4th - Triple Transformer

  • Solution post here, nice architecture overview post here and post-processing post here

  • Similar to the 2nd place solution but combining 3 transformers instead of 2

  • One different BERT + text input to predict each of:

    • 21 question targets

    • 9 answer targets

    • all 30 targets

  • Backpropagate in every transformer using 4 losses separately: loss1(answerstarget, output from bertanswers), loss2(questiontargets, output from bertquestion), loss3(targets, output from bert3 which combines answer+question), loss4 is final loss after concatenating all logits from different transofmers)

  • Do the same again for XLNet

  • Flexible rating module for encoding 2 texts, e.g.:

if len(text1) < max len1 & Len(text2) > max len2:
max len2 = max len2 + (max_len1 - len(text1)) 

5th - Dual models

  • Based on Internet Sentiment Analysis solution: BDCI2019-SENTIMENT-CLASSIFICATION (link in Mandarin)

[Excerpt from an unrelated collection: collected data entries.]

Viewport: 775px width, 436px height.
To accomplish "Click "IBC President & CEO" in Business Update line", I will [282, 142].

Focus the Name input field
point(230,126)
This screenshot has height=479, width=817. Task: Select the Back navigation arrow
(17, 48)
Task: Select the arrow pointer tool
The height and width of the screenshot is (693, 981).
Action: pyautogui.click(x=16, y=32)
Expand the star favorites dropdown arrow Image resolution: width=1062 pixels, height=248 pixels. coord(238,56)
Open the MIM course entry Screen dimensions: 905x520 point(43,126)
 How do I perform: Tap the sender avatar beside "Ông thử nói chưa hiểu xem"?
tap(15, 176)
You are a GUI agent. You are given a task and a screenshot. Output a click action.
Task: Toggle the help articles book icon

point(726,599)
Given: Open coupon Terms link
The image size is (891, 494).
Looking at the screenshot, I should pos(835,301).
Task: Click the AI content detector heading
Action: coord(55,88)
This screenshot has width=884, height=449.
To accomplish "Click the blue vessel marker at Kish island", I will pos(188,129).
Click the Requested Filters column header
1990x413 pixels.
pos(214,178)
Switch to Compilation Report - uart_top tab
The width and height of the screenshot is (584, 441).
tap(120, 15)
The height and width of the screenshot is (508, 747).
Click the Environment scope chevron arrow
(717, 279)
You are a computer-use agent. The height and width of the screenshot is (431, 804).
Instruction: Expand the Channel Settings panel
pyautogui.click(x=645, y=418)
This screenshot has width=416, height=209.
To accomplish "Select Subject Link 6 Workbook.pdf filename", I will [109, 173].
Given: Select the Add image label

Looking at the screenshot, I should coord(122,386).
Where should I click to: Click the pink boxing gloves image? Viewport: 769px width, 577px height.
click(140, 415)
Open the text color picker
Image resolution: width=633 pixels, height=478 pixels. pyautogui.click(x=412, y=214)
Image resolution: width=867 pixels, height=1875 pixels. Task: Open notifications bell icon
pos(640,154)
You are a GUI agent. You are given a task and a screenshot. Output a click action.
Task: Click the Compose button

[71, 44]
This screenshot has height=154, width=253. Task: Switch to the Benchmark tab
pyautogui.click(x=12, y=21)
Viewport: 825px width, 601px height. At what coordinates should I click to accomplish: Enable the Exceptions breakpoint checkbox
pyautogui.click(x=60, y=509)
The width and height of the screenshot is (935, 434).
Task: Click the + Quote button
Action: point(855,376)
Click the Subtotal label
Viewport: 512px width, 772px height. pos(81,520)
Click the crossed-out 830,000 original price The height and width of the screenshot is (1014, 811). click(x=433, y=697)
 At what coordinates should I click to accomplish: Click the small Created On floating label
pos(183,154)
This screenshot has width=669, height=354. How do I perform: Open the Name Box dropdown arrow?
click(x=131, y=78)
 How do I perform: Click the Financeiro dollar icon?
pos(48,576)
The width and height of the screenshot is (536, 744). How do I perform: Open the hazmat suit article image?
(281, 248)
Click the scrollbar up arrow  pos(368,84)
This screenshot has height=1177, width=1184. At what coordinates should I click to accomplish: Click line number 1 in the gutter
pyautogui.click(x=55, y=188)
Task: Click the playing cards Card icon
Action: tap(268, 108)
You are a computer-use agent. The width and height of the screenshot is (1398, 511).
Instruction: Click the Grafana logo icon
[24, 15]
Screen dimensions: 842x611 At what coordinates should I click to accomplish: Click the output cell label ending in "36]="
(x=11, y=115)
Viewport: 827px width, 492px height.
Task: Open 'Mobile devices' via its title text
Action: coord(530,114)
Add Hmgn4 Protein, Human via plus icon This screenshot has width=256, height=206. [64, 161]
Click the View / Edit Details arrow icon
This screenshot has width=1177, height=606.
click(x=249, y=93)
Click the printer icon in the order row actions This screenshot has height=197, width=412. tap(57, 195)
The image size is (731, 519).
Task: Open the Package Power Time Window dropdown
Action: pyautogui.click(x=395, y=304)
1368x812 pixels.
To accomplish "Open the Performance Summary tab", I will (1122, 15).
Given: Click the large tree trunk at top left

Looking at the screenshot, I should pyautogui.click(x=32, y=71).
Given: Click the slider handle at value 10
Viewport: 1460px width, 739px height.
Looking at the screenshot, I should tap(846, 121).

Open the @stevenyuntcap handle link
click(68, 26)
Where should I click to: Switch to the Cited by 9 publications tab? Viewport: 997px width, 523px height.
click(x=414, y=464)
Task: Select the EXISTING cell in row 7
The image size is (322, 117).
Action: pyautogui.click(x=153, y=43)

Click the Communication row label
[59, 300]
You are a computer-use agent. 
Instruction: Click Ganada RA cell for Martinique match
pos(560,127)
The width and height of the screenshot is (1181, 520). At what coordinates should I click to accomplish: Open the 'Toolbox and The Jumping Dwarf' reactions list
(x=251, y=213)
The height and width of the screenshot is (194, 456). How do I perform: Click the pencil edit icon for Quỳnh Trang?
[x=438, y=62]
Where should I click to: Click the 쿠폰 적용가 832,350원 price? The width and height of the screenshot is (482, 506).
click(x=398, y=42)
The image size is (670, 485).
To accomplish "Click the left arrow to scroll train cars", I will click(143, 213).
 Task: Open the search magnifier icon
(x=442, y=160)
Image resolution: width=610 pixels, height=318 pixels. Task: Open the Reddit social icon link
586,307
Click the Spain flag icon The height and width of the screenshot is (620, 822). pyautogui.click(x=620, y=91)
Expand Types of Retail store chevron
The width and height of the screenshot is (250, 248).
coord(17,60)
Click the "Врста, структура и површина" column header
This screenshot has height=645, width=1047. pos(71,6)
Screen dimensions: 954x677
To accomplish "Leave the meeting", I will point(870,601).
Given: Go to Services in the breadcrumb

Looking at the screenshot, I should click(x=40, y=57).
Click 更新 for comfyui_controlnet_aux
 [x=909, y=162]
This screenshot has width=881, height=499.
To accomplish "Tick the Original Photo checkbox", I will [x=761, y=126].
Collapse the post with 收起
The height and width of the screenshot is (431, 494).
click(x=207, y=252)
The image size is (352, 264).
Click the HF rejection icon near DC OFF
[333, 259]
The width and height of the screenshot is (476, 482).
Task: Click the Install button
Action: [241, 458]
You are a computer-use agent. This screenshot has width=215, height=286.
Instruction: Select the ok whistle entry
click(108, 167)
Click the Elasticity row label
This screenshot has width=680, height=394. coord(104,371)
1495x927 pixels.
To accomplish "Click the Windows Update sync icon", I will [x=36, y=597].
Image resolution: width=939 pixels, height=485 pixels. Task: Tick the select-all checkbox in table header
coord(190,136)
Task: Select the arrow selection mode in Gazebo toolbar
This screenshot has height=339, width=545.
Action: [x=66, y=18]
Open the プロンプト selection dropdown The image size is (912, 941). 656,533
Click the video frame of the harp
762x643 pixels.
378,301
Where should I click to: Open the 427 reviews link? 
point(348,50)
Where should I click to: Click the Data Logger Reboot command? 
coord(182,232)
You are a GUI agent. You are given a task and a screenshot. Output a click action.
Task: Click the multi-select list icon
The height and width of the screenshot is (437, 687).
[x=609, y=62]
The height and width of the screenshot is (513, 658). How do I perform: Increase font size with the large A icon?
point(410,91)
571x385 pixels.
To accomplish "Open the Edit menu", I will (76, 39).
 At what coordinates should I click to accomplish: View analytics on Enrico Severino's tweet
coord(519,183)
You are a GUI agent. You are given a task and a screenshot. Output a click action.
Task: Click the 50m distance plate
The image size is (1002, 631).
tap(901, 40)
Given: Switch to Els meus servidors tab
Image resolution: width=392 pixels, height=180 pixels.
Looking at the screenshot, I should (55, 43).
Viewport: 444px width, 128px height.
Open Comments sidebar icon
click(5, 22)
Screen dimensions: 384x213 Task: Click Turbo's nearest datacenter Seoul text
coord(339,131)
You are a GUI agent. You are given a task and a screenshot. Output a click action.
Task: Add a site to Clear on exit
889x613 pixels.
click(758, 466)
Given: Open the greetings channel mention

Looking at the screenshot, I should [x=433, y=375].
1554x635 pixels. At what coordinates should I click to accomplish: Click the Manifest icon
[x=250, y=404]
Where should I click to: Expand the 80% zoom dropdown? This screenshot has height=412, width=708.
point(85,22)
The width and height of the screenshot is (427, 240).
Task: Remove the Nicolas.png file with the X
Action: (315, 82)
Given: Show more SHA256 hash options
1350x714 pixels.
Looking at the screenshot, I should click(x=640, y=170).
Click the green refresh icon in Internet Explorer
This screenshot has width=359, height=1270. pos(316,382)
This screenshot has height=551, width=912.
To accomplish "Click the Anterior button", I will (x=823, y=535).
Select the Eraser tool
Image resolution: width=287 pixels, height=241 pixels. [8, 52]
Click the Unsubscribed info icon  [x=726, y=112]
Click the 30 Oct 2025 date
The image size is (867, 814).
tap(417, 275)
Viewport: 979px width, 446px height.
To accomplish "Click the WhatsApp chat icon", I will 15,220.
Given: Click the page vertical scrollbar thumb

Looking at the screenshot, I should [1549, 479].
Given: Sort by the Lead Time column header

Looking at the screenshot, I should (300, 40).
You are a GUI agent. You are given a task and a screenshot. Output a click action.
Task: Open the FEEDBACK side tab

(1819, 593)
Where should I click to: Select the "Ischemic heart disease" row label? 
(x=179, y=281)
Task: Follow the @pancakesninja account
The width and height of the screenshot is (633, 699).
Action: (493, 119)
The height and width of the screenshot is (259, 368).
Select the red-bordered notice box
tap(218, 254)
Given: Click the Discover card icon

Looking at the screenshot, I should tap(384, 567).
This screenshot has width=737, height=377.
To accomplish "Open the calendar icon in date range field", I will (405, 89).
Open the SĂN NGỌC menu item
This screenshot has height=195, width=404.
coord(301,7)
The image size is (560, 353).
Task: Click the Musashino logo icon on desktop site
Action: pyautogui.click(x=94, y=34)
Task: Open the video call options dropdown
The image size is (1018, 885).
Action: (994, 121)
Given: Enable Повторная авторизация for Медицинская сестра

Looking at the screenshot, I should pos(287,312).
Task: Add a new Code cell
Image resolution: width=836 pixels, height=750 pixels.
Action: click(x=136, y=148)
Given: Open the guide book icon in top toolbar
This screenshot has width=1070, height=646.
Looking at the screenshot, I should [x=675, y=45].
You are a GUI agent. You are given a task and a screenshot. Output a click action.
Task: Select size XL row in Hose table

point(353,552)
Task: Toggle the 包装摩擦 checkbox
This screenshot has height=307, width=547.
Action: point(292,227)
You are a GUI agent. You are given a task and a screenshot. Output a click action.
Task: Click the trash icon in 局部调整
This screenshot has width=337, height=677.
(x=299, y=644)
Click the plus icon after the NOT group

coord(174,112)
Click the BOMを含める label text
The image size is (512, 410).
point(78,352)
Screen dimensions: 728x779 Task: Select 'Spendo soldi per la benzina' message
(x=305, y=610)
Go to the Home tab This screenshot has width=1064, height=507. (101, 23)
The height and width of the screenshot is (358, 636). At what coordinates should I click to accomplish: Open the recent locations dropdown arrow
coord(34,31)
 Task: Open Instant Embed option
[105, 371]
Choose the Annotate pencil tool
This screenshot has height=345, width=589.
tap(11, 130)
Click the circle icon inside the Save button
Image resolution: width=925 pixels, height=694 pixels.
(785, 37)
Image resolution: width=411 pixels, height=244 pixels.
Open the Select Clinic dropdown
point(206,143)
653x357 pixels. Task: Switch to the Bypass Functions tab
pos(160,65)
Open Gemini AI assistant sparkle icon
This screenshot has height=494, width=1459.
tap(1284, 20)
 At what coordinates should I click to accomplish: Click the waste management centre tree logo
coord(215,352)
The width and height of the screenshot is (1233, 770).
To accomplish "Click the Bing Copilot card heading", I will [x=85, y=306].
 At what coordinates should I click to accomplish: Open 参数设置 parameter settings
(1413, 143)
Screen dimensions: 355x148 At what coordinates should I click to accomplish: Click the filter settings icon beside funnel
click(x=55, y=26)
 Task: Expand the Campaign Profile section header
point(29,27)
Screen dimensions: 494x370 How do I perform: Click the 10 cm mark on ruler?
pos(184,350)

  • Split into a 2 models, 1 for question targets and 1 for answer targets

  • Roberta-large, Roberta-base, XLNet used

  • Added additional host, categorial and statistical features e.g. word count, answer word count vs question word count)

  • Text cleaning to remove stop words and some symbols

  • Target output blend: 0.4 x Roberta-large + 0.3 Roberta-base + 0.3 XLNet base

Thats the Top 5 solutions from the Google QUEST competition, see here if you’d like to see the winners’ own summaries and here for a summary of solutions beyond the Top 5. Now to start the DeepFakes competition!!

As always, any feedback on this or my other posts is always welcome, you can reach my on Twitter: @mcgenergy.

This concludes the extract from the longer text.